Tuesday I watched the Riddick movies, while working. The first one was mostly Meh. The second was way more fun, with the Necromongers and such. The third was the best of the three. Poor puppy.
Today, Gert and I went to see The Railway Man after work.
It’s a movie after a true story about a man, Eric Lomax, stationed in Singapore during World War II. After the surrender of Singapore by the British in 1942, he and his fellow soldiers are captured and transported to work on the Thai-Burma railroad. Because Lomax is a radio man, he and his troop are at first kept in relative good conditions. But then the men start building a radio. And when it is found, Lomax takes the blame. Despite it being a radio only capable of receiving signals, he is extensively tortured because the Japanese believe he has been sending signals. One of the men torturing him is Interpreter Takashi Nagase.

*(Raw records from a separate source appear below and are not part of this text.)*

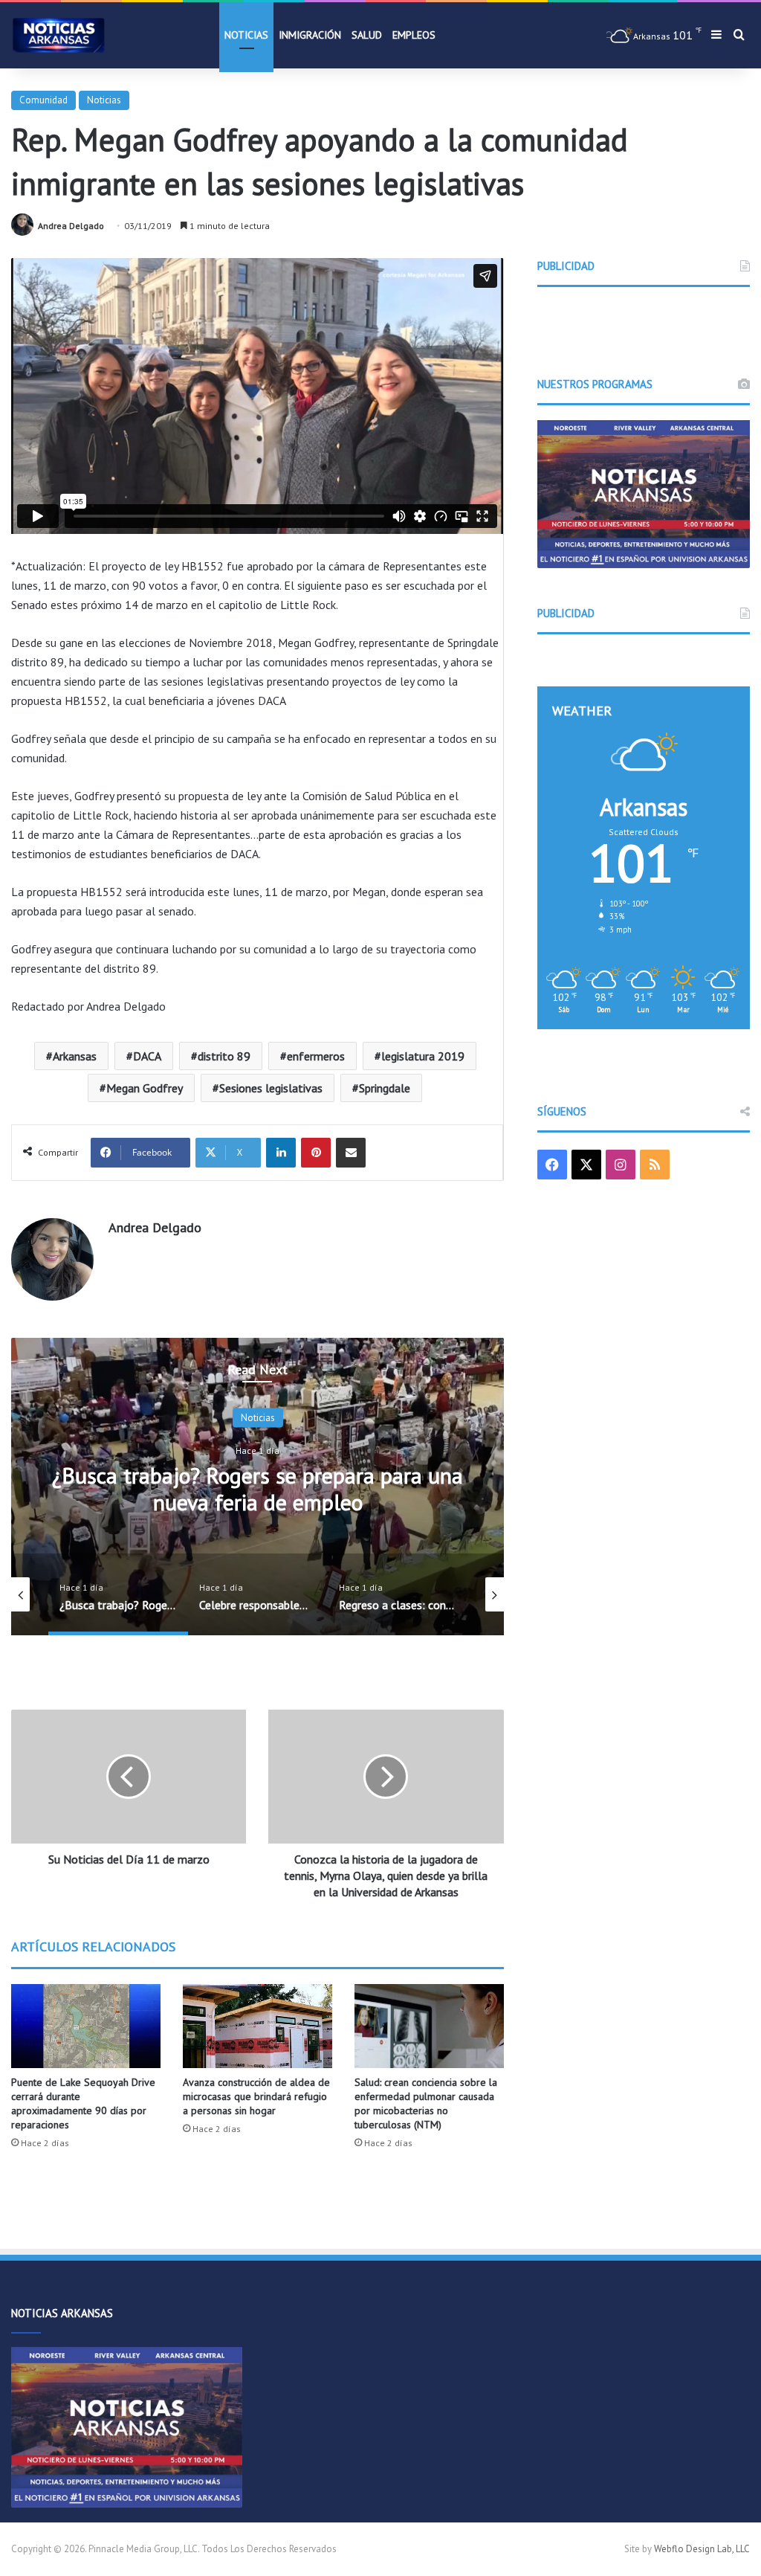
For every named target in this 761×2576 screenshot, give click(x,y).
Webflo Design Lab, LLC (702, 2549)
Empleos (413, 35)
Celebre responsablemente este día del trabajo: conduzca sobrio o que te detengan (257, 1488)
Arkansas (75, 1056)
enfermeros (316, 1056)
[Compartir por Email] (351, 1153)
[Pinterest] (316, 1153)
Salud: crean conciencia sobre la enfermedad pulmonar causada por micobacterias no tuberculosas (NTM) (425, 2103)
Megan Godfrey (144, 1088)
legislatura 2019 (422, 1056)
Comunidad (43, 100)
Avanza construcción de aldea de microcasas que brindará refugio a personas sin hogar (256, 2096)
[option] (257, 1486)
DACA (147, 1056)
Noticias (246, 35)
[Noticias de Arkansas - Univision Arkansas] (58, 35)
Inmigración (310, 35)
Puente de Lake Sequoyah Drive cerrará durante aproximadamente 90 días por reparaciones (83, 2103)
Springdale (384, 1088)
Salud (367, 35)
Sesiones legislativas (271, 1088)
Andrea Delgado (71, 225)
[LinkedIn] (281, 1153)
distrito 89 (224, 1056)
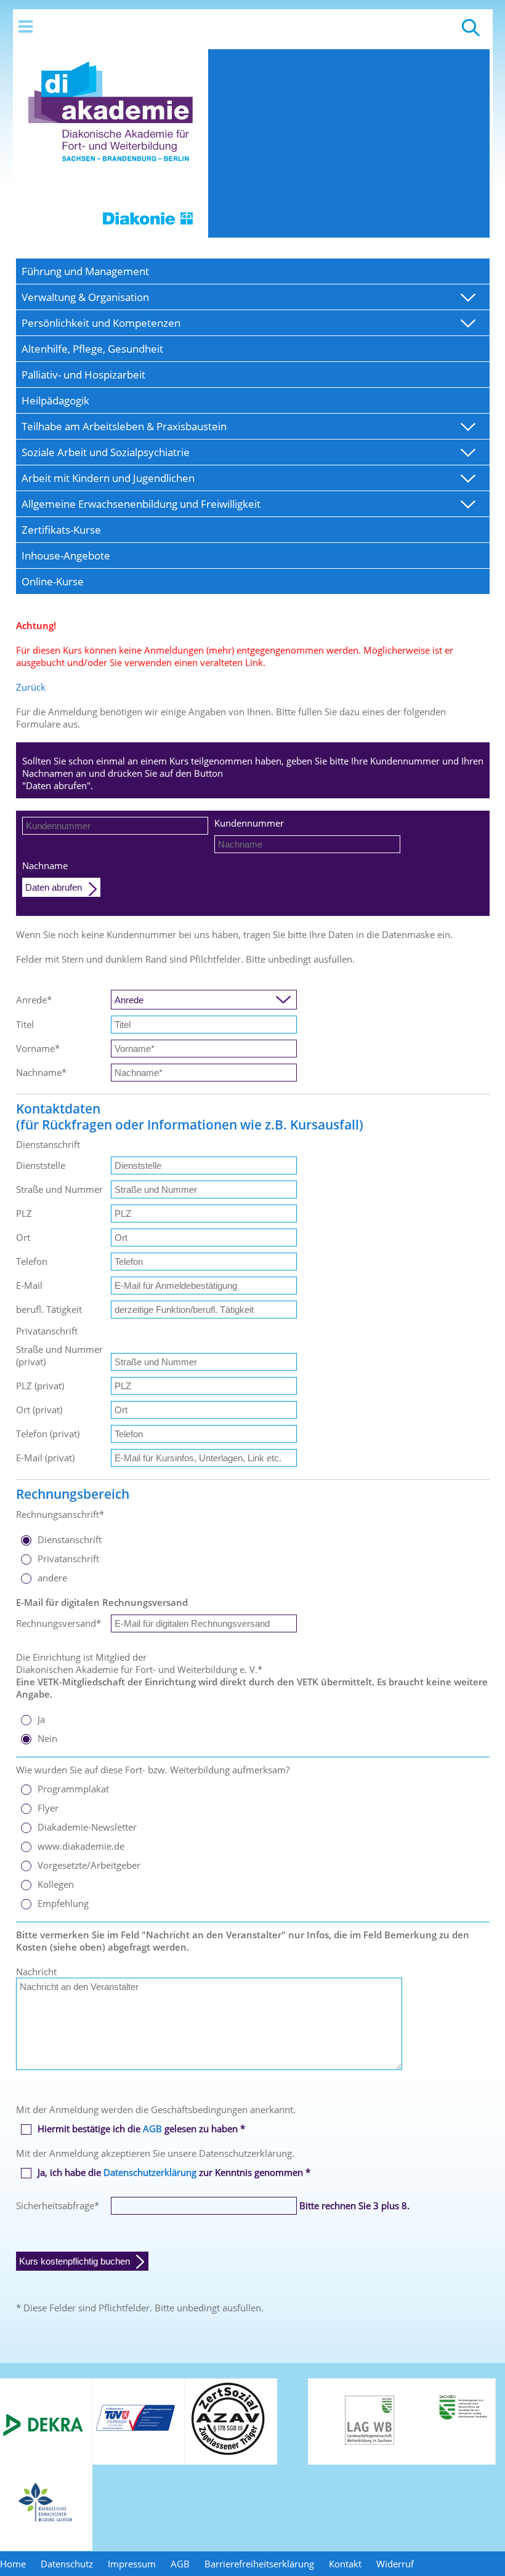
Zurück (31, 687)
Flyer (48, 1808)
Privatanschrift (68, 1558)
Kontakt (345, 2564)
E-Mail (29, 1285)
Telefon (31, 1261)
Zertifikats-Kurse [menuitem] (61, 530)
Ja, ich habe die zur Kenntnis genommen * (174, 2172)
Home (13, 2564)
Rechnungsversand (58, 1623)
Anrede (34, 999)
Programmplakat (73, 1789)
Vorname (38, 1048)
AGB (152, 2128)
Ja (41, 1719)
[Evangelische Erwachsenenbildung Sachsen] (46, 2520)
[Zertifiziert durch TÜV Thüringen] (135, 2429)
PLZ (24, 1213)
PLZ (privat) (40, 1385)
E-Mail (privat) (45, 1457)
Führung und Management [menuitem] (85, 271)
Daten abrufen (53, 887)
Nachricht (36, 1971)
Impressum (132, 2564)
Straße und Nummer (59, 1189)
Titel (25, 1024)
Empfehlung (63, 1903)
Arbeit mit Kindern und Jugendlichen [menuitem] (108, 478)
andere (52, 1577)
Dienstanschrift (70, 1539)
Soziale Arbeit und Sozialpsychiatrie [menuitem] (106, 452)
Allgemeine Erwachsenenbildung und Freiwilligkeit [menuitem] (141, 504)
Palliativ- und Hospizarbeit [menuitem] (83, 374)
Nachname (45, 865)
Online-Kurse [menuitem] (53, 581)
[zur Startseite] (110, 234)
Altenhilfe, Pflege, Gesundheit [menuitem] (92, 349)
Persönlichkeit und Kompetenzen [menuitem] (101, 323)
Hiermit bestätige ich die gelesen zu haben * (141, 2128)
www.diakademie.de (81, 1846)
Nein (47, 1738)
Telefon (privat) (47, 1433)
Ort (23, 1237)
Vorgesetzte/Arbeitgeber (89, 1865)
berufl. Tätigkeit (49, 1309)
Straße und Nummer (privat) (59, 1355)
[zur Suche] (470, 33)
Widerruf (395, 2564)
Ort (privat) (39, 1409)
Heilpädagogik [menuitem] (55, 400)
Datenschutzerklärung (149, 2172)
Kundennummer (249, 823)
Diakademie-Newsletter (87, 1827)
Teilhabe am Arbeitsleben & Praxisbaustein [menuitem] (124, 426)
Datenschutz (67, 2564)
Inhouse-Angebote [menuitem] (66, 555)
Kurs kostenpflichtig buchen (74, 2261)
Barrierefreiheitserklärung (259, 2564)
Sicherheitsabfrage (57, 2205)
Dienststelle (40, 1165)
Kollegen (56, 1884)
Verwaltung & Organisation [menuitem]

After the war, Nagase escapes prosecution by pretending he never did anything but interpret. Lomax gets sent home and learns to sort of live with his experiences. Years later, he marries Patti. And when she discovers how deep his trauma runs, she sets in motion a sequence of events wherein Lomax travels back to the place where he was held. There is a museum there, now, and a Buddhist Temple. And Nagase is the tourguide there.
What follows is a deeply emotional meeting between the two where they try to reconcile the past and find a way to live with what happened instead of despite of it.
The movie takes a few liberties with the real story, notably in how the meeting between Lomax and Nagase plays out, but on the whole I found it deeply moving. The movie is slow (some might say too slow) and heavy; it cuts deep, both in the flash backs in the camp that depict the torture Lomax had to endure, as well as in the current time where the scars of that earlier time are still clearly visible. It is well served for ruminations about Human Nature, what one does in the most dire of circumstances to survive, how and what it does to you in the long run, and what is needed for true processing and dealing with things.